We are using MongoDB to store analytics records for our application.
We have collections that has huge amount of data ~200M.
We have a reporting functionality that uses aggregation and is insanely taking huge amount of time (~60 seconds)

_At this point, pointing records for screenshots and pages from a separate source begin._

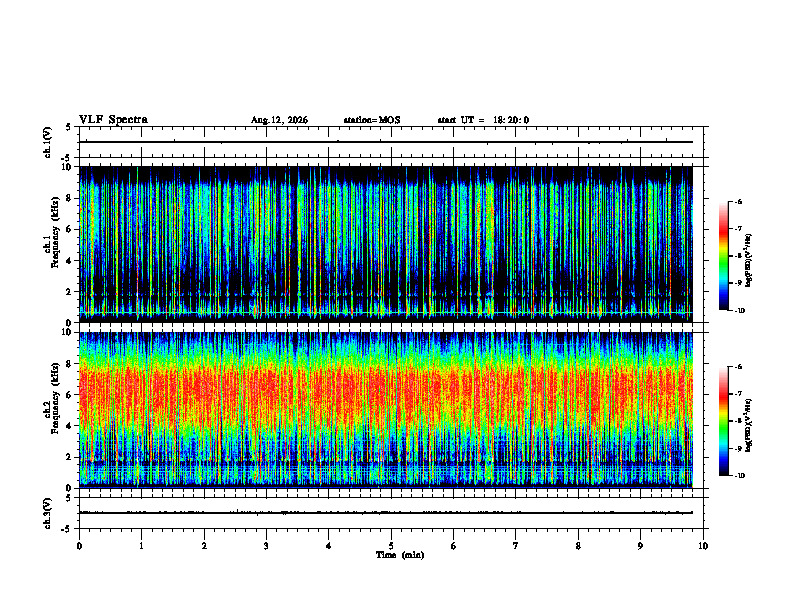Select the 1 minute tick on time axis

point(141,546)
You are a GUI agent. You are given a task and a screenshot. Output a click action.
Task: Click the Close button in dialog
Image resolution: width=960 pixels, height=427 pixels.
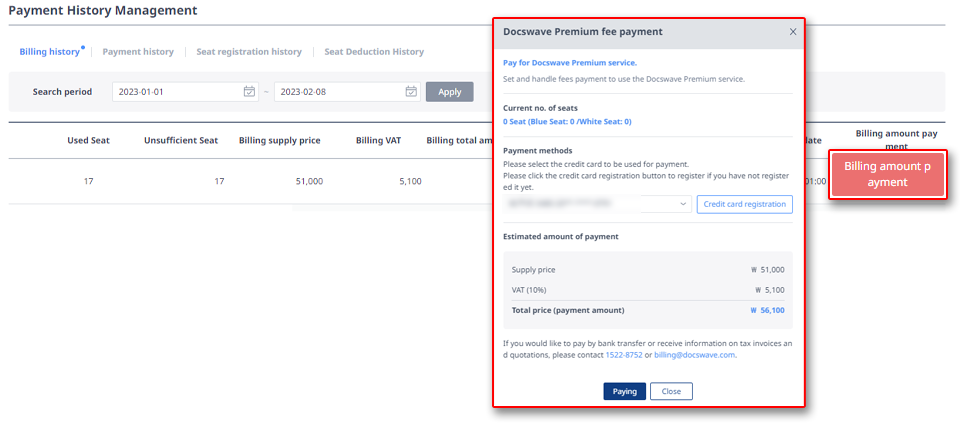pyautogui.click(x=671, y=391)
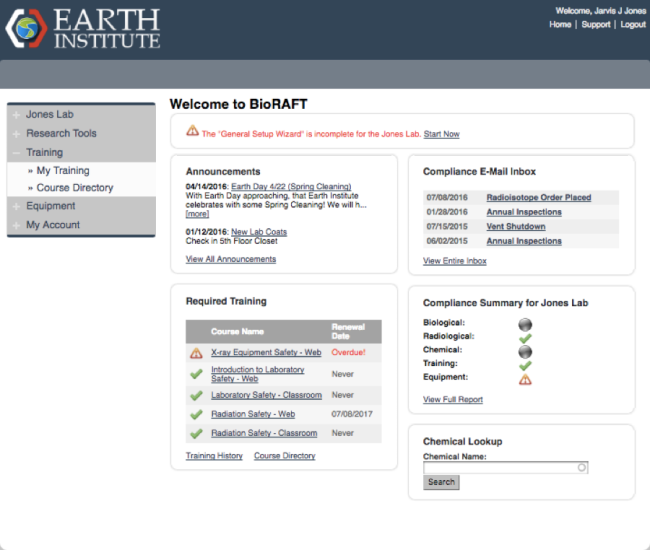Click the Biological compliance status icon
The width and height of the screenshot is (650, 550).
[525, 324]
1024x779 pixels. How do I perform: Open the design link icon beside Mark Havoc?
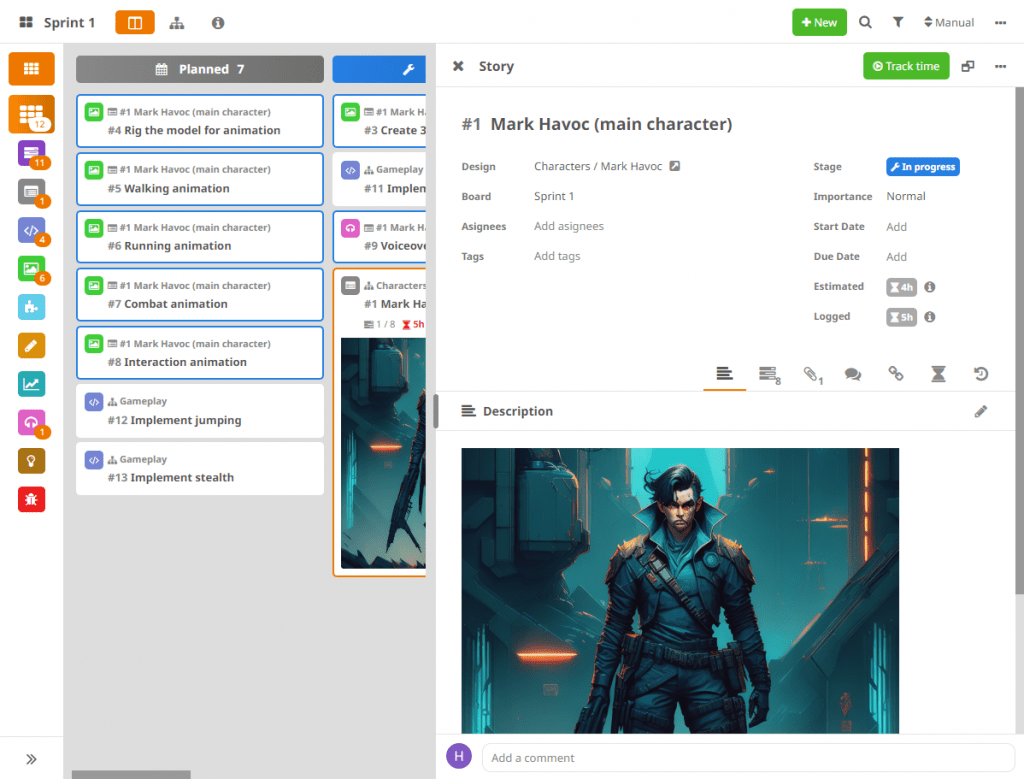pos(675,166)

We tried adding couple of indices to make the query PROJECTION_COVERED but no luck on reduced time,
If there is anything we could do to improve the performance, I would really appreciate.
Schema:
{
_id: ObjectId,
agent: String,
organisation: String
session: String
timestamp: Date
text: String
...
...
...
}
Indexes
Name | Type | Size | Usage | Properties |
---|---|---|---|---|
_id | Regular | 89MB | 4 Since Thu Dec | Unique |
agent_organisation | Regular | 90MB | 9 Since Thu Dec | Compound |
agent_organisation_session_timestamp | Regular | 180MB | 14 Since Thu Dec | Compound |
Pipeline:
db.getCollection("analytics")
.aggregate(
[
{
$match: {
agent: "6194df628be5f9a484979dee",
organisation: "61387a6d02cce479622bff92"
}
},
{
$group: {
_id: {
session: "$session"
},
start: { $min: "$timestamp" },
end: { $max: "$timestamp" },
count: {
$sum: 1
}
}
},
{
$project: {
_id: 0,
session: "$_id.session",
start: 1,
end: 1,
count: 1
}
},
{
$sort: {
count: -1
}
},
{
$limit: 1000
}
]);
Explain Result
...
...
"queryPlanner" : {
"plannerVersion" : 1.0,
"namespace" : "analytics.analytics",
"indexFilterSet" : false,
"parsedQuery" : {
"$and" : [
{
"organisation" : {
"$eq" : "61387a6d02cce479622bff92"
}
},
{
"agent" : {
"$eq" : "6194df628be5f9a484979dee"
}
}
]
},
"queryHash" : "7D53FE85",
"planCacheKey" : "E7A83797",
"winningPlan" : {
"stage" : "PROJECTION_COVERED",
"transformBy" : {
"session" : 1.0,
"timestamp" : 1.0,
"_id" : 0.0
},
"inputStage" : {
"stage" : "IXSCAN",
"keyPattern" : {
"agent" : 1.0,
"organisation" : 1.0,
"session" : 1.0,
"timestamp" : 1.0
},
"indexName" : "agent_organisation_session_timestamp",
...
...
...
Is there anything we could do to improve the performance of the query?